Sunday, October 3, 2010

The Struggle...


I'm definitely riding the ebb and flow of life's waves each and every day, bringing sunshine and brilliance at times, while other moments or days, struggle and darkness. This is one of those days. I could blame it on the rain and damp air, but that wouldn't be at all fair to Mother Nature who has gifted us with this abundance of moisture. No, it's the damn gluten's fault...and I'm angry and struggling to find the peace within that normally accompanies my daily journey as a Celiac - except on days like this one, when my body is fighting to make heads or tails of the enemy within.

Last night was one of excitement, laughter and joy. I haven't laughed as hard as I did in a long time during Anthony Bourdain's appearance at the Lake Tahoe Food and Wine event at Harrah's. It felt great to belly laugh, and being a huge fan of his, along with my good friend and mother who were also in attendance, it was such an exciting treat to see this man in person spouting out his true gift of lingo, humor and wit...along with his insane knowledge of travel and food.

Leading up to this fun night out, we ladies met for dinner before the show. As my friend and I bellied up to the bar before our meal, our drink of choice turned out to be virgin Bloody Mary's. My dear friend is pregnant, so I decided to accompany her choice of beverage, not ever being able to drink a Bloody Mary before due to its main, non-virgin ingredient, Vodka. We discussed the ingredients of a Bloody Mary sans alcohol, and some tomato juice, Tabasco sauce, salt and pepper with a twist of lime, some olive and an onion seemed harmless enough and a welcome treat. This is the part where I can plead no-contest, or fall back on my naivety, seriously not realizing or knowing that Bloody Mary's most likely consist of and come from a MIX in a fricken bottle that's well, full of crap ingredients. So after about four sips of this tasty drink I started to worry, believing for a moment that "this tastes too good and flavorful to be safe, is this possible?" Little did I know that 15 minutes into my non-alcoholic drink the damage had already been done. We asked the bartender at that point to clarify what was in this drink - As he handed me the bottle my eyes were immediately transfixed on the list of over 20 ingredients (and not all good, let me tell you) with the second to last being "wheat - soy" and immediately below that, an allergy listing calling out "wheat." In an instant, my heart sank far below my bar stool and a wave of panic reverberated throughout my body as I began to pray that the large amount of ice in the glass had diluted or aided my gut in some way. I immediately slid the drink away and could see the fright in the bar tender's eyes as I politely demanded a glass of red wine, which in the past has at least tempered the immediate affects of the gluten's drastic hold on my innards.

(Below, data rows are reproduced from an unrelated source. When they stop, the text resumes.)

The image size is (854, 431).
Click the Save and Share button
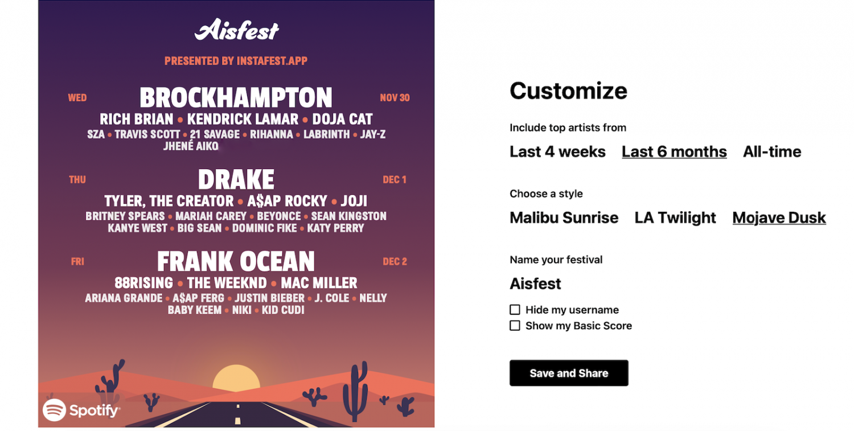click(x=569, y=373)
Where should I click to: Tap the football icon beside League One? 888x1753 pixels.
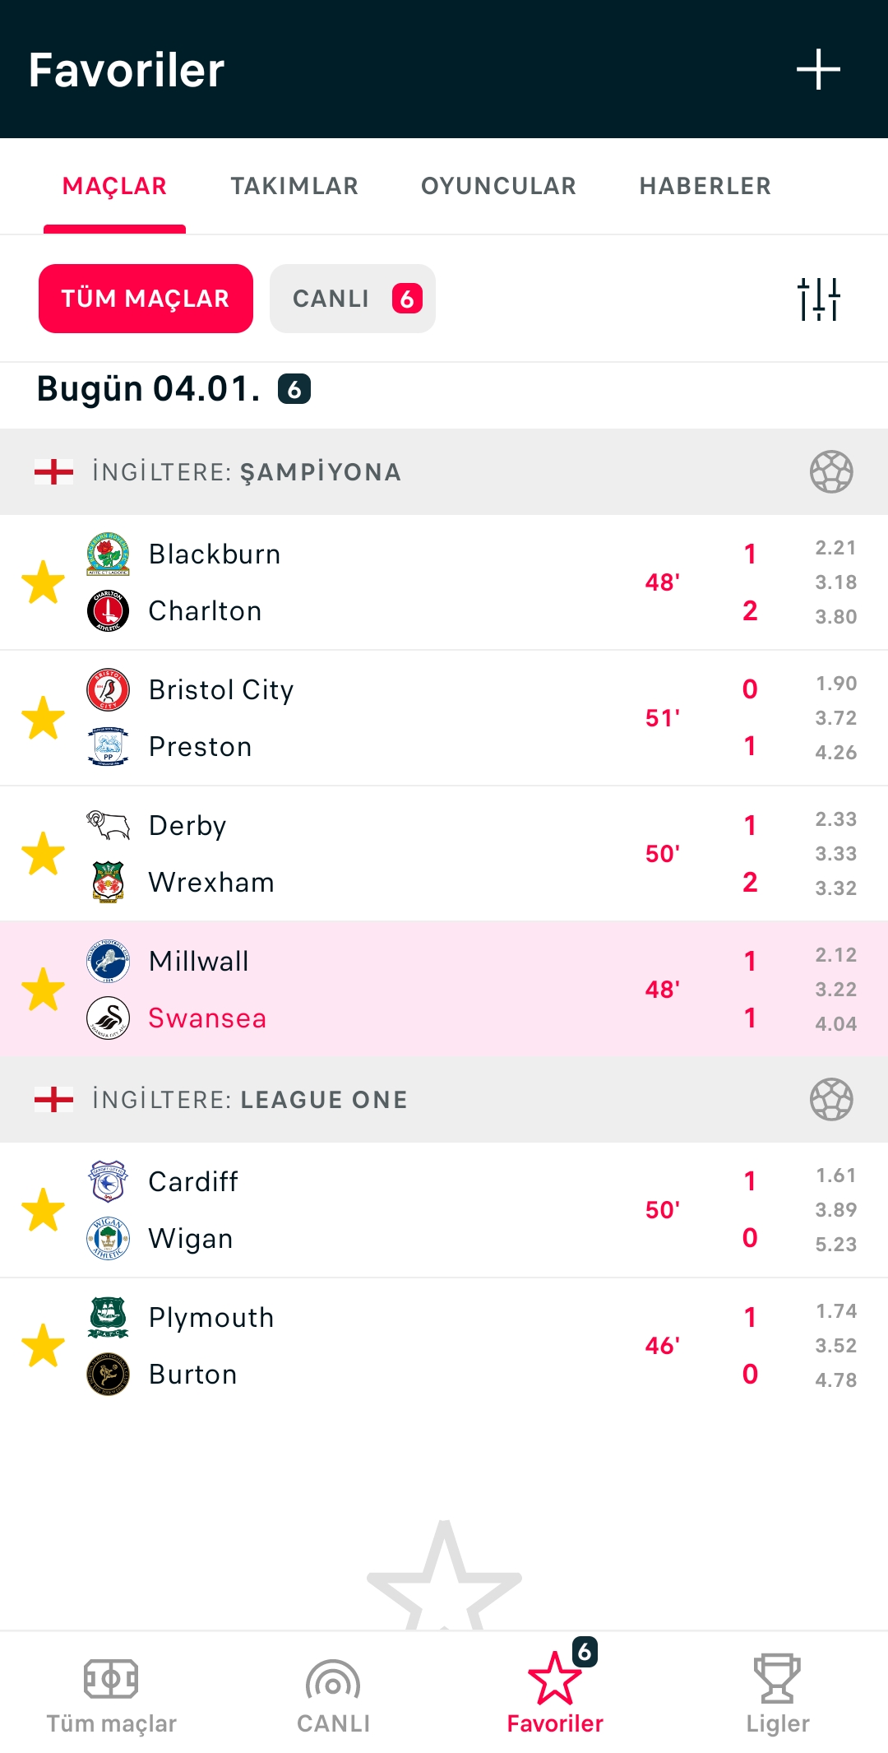pos(831,1100)
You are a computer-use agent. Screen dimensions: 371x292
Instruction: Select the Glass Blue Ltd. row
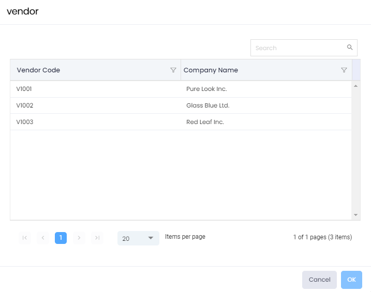(207, 105)
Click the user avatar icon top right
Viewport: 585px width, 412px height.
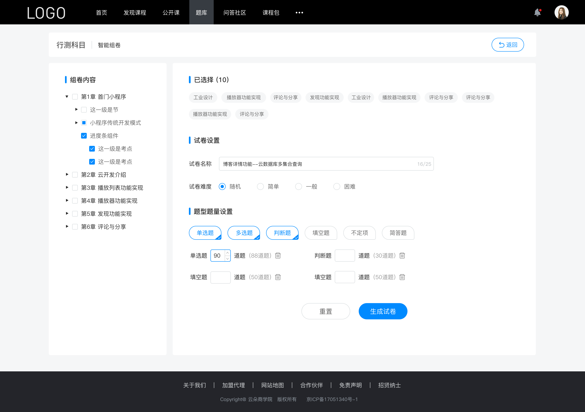[x=561, y=12]
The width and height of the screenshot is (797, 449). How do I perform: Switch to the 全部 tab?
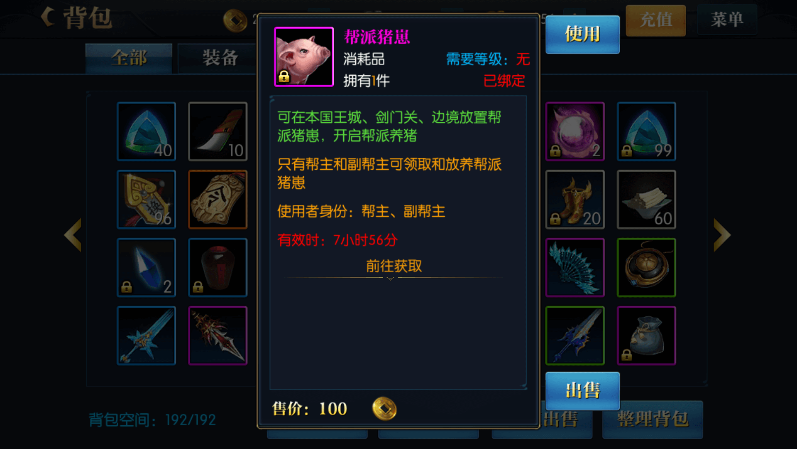click(129, 58)
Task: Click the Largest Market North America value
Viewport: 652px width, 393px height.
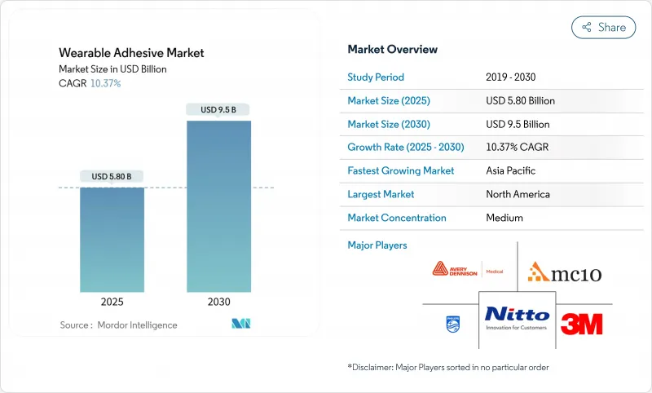Action: pyautogui.click(x=517, y=194)
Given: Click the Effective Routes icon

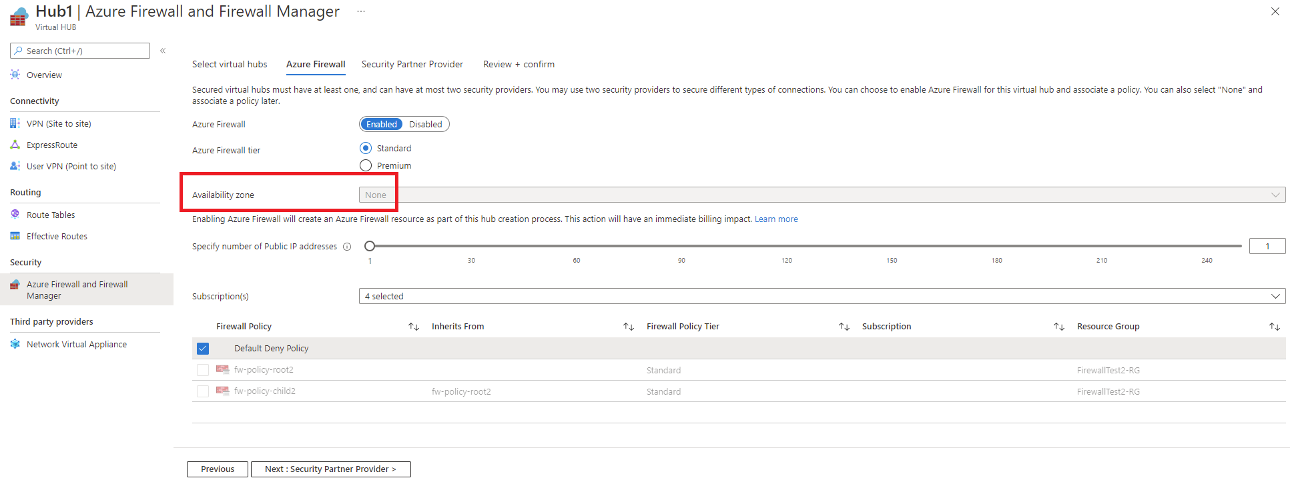Looking at the screenshot, I should click(15, 236).
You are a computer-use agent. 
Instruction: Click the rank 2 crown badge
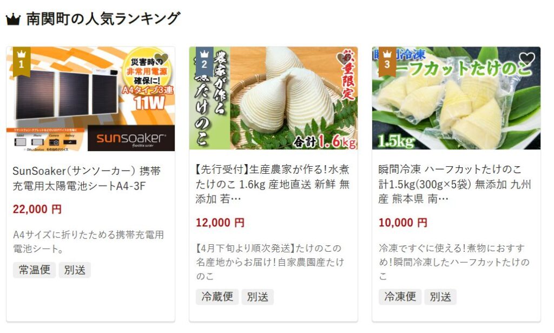[205, 61]
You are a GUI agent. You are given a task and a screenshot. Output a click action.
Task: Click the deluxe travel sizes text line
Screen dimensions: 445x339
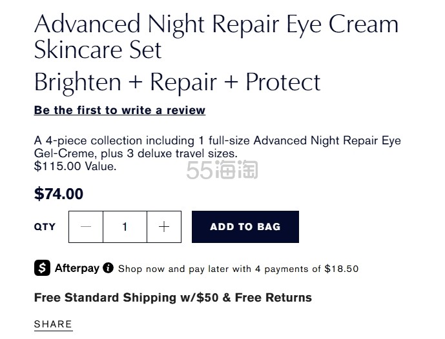click(136, 153)
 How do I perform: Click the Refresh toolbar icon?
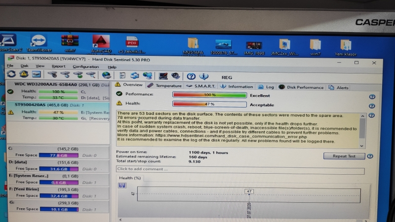11,74
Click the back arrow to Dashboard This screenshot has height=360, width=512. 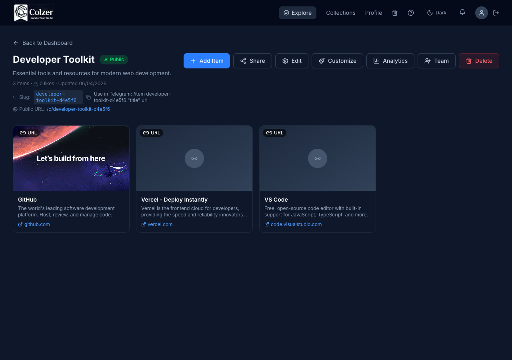point(16,43)
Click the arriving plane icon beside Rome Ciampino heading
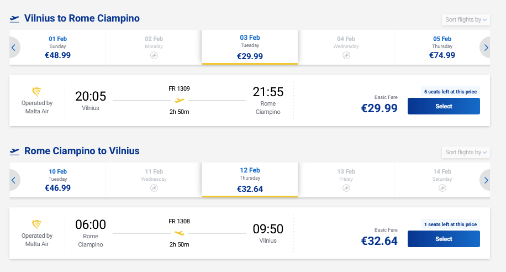Image resolution: width=506 pixels, height=272 pixels. tap(15, 151)
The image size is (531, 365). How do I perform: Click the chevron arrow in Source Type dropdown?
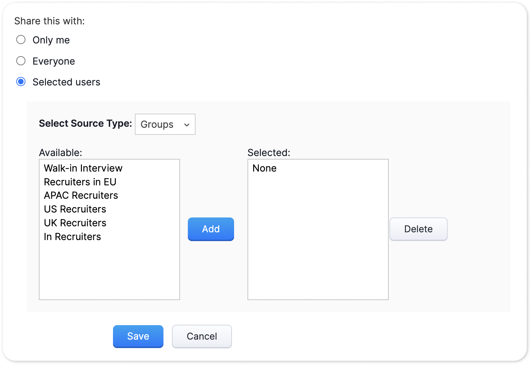pyautogui.click(x=187, y=125)
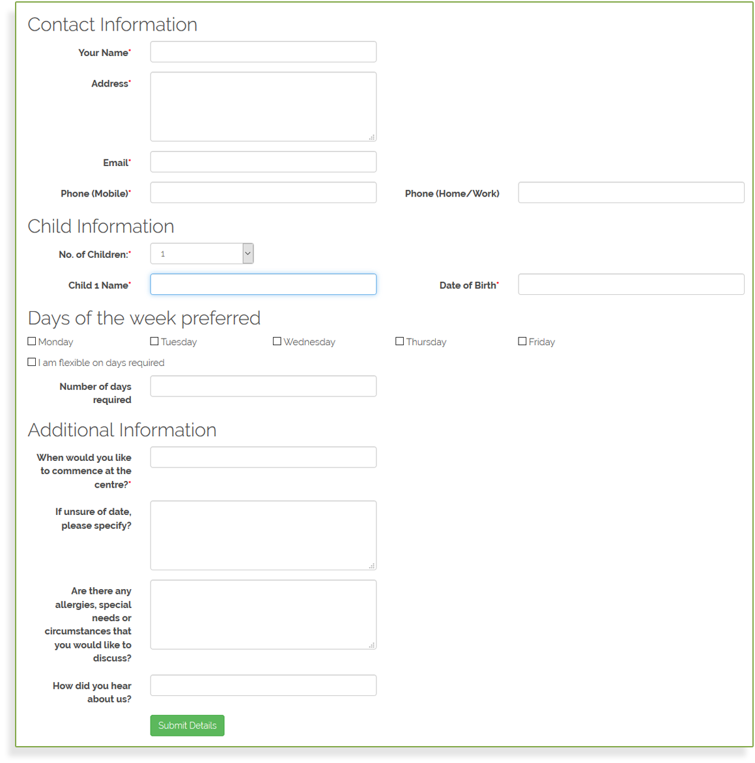Viewport: 755px width, 763px height.
Task: Focus the Address text area
Action: click(263, 107)
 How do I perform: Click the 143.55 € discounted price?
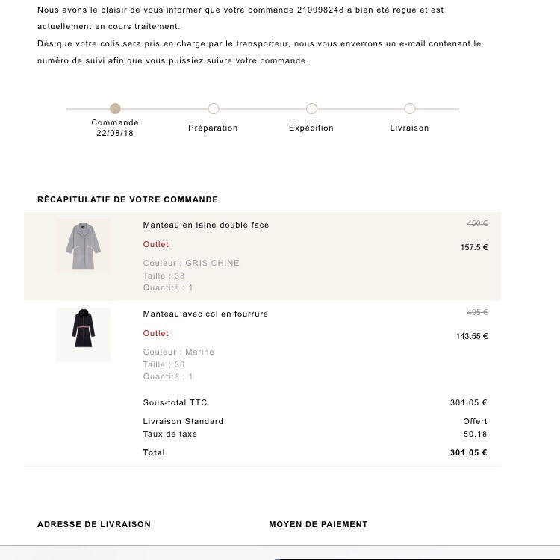click(x=472, y=336)
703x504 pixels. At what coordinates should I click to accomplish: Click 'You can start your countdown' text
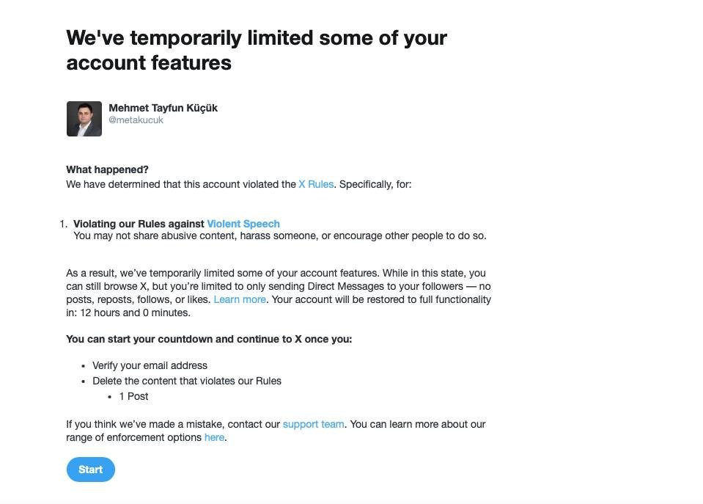(x=209, y=339)
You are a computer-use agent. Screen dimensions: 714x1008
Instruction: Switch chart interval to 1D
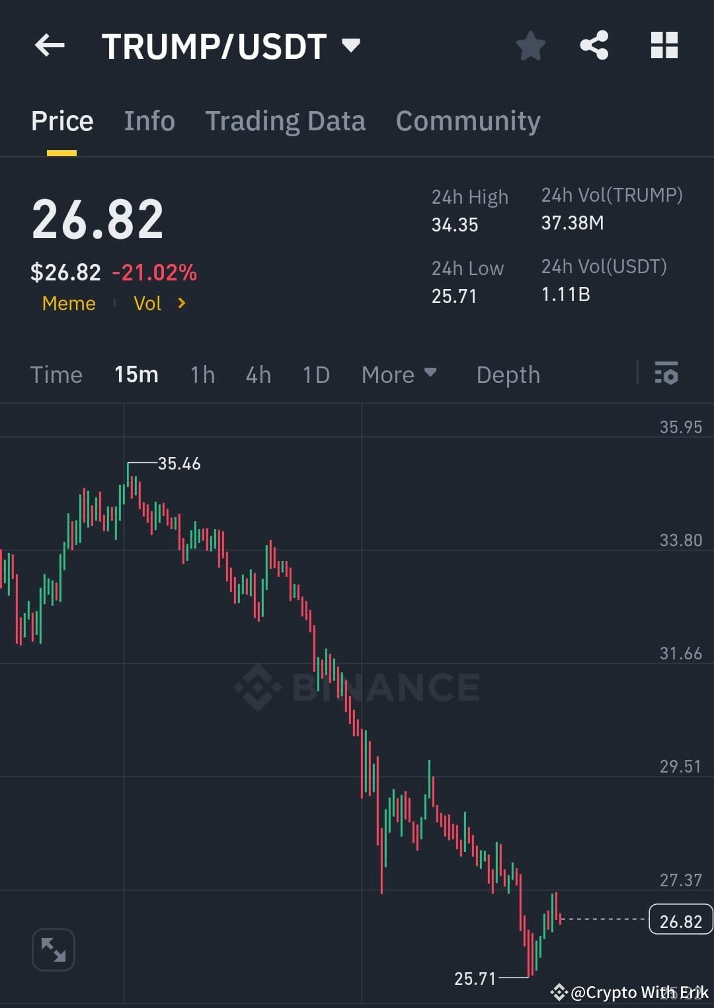pyautogui.click(x=315, y=374)
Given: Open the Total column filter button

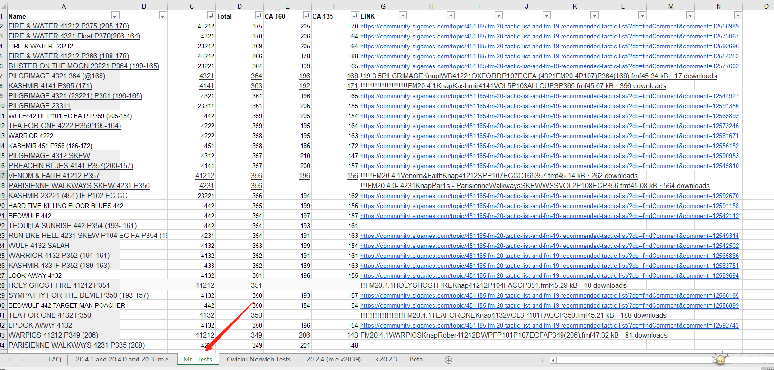Looking at the screenshot, I should (x=258, y=16).
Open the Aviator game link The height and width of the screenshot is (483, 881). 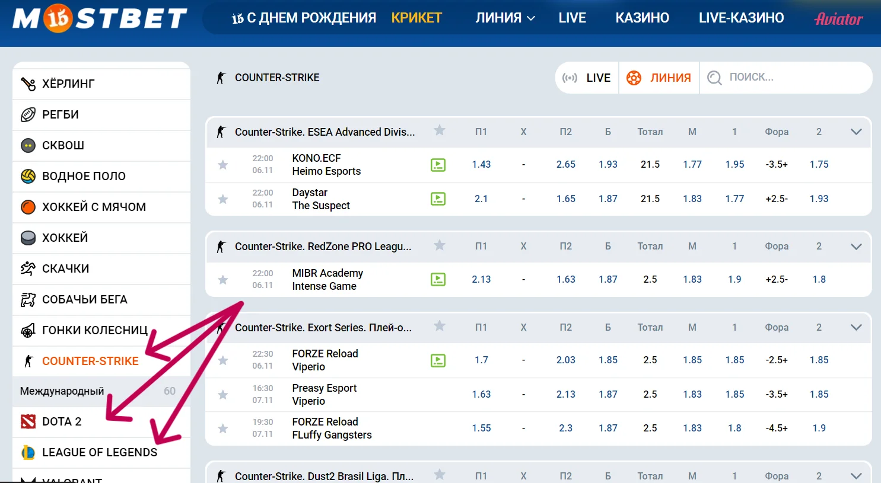point(838,19)
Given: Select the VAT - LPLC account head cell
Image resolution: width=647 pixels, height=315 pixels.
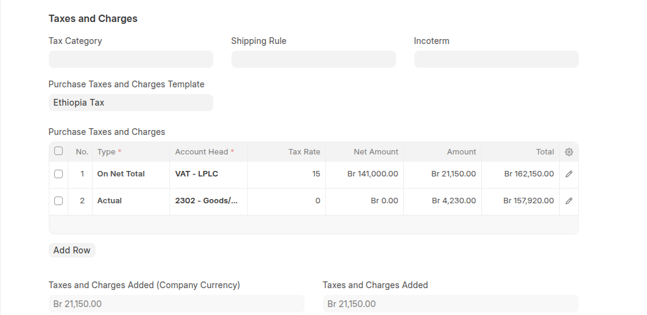Looking at the screenshot, I should [x=208, y=174].
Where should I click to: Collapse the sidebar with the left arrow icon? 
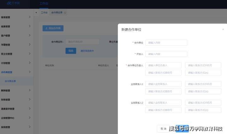click(x=36, y=13)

Here's where my anger has entered in today - What the hell? I mean, they put gluten/soy sauce in a simple tomato mix and after only a few sips, I loose yet another day on the calendar to being holed up in my house, reeling from an accident. This is not my pity party, it's just me being really pissed off about the pathetic lack of education in our country regarding additives and adding wheat to every product known to man, and we the Celiacs having to fight the good fight each and every second, still being accidentally poisoned while constantly on-guard. I'm just really tired of the basic garbage that is added, filled, mixed and used in the vast majority of American food products and the obscene lack of knowledge that every restaurant in this great country possesses when it comes to not killing a Celiac!

Okay, I'm ranting and allowing my emotions to write the majority of this post, but come on, aren't any of you out there feeling a similar level of disdain?! The other issue coming in to play here is that I'm frightened. After a record 14 months of zero gluten poisoning incidents, my streak has sadly ended and I am again reminded that it only takes a tiny amount of ingested gluten to send my body into a state of confusion and pain. God forbid I even encounter a large accidental dose. I'm pretty sure that would equal lights out for me.

I could summarize some thoughtful anecdote about how at least I don't have cancer or have to deal with a myriad of other horrible illnesses and that is very true, but today I'm not going there. I'm just mad. I hope you understand.

At this point I'm thinking of taking Tony Bourdain's advice...and just doing shots!